Abstract
Purpose :
Optical coherence tomography angiography (OCT-A) is a rapid, non-invasive imaging modality which allows segmented analysis of various retinal and choroidal layers. OCT-A has been used to describe various macular, retinal vascular, and choroidal processes but not studied extensively in vitelliform macular dystrophy. This retrospective review was performed to categorize the various manifestations of vitelliform macular dystrophy by OCT along with OCT-A.
Methods :
A retrospective case review was conducted in the Medical Retina Clinic at the Mayo Clinic Health System in La Crosse, Wisconsin for patients who had both structural OCT and OCT-A imaging with the diagnosis of Vitelliform Macular Dystrophy. Patients were excluded if they did not have imaging with both methodologies on the same day on at least two visits. Institutional Review Board (IRB) exemption was granted due to the de-identified retrospective nature of this investigation.
Results :
Three different imaging phenotypes of vitelliform macular dystrophy were identified by pairing OCT with OCT-A:
1) Structural vitelliform signal on OCT and structural vitelliform signal on OCT-A (classic Vitelliform Lesion)
2) Sub-foveal subretinal hypo-reflective area on structural OCT with structural signal on OCT-A (resolving Vitelliform Lesion)
3) Sub-foveal subretinal hypo-reflective area on structural OCT with flow signal on OCT-A (Vitelliform lesion with associated type 2 choroidal neovascularization)
Conclusions :
Co-utilization of OCT with OCT-A helped to identify and classify three imaging phenotypes in Vitelliform Macular Dystrophy without the need for invasive dye-based angiography.
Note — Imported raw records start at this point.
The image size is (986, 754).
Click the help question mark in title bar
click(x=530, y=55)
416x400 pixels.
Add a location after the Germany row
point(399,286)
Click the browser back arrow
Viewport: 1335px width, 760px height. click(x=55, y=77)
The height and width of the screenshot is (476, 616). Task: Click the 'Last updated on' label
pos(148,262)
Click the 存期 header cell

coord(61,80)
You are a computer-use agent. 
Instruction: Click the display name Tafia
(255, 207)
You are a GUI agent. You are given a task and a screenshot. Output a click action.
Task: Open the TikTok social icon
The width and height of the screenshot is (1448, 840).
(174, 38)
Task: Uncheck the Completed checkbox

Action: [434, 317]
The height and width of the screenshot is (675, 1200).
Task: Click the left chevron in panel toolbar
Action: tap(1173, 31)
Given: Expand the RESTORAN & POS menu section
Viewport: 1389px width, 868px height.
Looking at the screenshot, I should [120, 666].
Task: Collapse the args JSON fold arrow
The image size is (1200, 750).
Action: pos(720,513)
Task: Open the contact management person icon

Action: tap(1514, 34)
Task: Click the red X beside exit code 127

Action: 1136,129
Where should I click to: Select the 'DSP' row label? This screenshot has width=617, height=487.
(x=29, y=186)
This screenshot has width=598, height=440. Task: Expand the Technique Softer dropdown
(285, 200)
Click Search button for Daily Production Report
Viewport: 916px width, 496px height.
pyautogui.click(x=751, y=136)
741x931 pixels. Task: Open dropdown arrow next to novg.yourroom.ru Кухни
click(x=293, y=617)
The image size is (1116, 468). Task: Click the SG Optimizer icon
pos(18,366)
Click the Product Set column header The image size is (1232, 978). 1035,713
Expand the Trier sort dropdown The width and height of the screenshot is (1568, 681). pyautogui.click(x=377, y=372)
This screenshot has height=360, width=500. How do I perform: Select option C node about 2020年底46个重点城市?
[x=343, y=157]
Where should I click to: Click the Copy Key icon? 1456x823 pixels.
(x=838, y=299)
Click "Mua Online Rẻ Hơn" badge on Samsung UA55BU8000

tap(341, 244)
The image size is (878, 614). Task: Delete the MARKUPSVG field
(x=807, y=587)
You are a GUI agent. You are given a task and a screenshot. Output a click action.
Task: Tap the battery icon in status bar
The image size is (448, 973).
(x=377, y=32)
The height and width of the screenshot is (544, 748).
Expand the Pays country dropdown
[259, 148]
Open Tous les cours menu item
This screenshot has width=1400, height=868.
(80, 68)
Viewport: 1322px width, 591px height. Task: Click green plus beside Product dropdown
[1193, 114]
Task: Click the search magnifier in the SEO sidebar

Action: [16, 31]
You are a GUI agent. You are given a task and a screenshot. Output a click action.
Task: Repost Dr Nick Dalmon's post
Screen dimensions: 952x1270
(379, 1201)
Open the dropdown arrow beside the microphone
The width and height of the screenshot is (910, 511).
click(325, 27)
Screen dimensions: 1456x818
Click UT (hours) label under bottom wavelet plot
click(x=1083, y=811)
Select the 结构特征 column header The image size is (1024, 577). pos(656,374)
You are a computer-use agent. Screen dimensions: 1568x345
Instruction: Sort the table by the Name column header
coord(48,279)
OCT-A can help to distinguish structural vitelliform signals from type 2 choroidal neovascularization and is invaluable in patients with sub-foveal subretinal hypo-reflective areas on structural OCT. These modalities should be used in concert with fundus auto-fluorescence in patients with typical vitelliform lesions and those in whom choroidal neovascularization may be suspected.
This is an abstract that was submitted for the 2018 ARVO Annual Meeting, held in Honolulu, Hawaii, April 29 - May 3, 2018.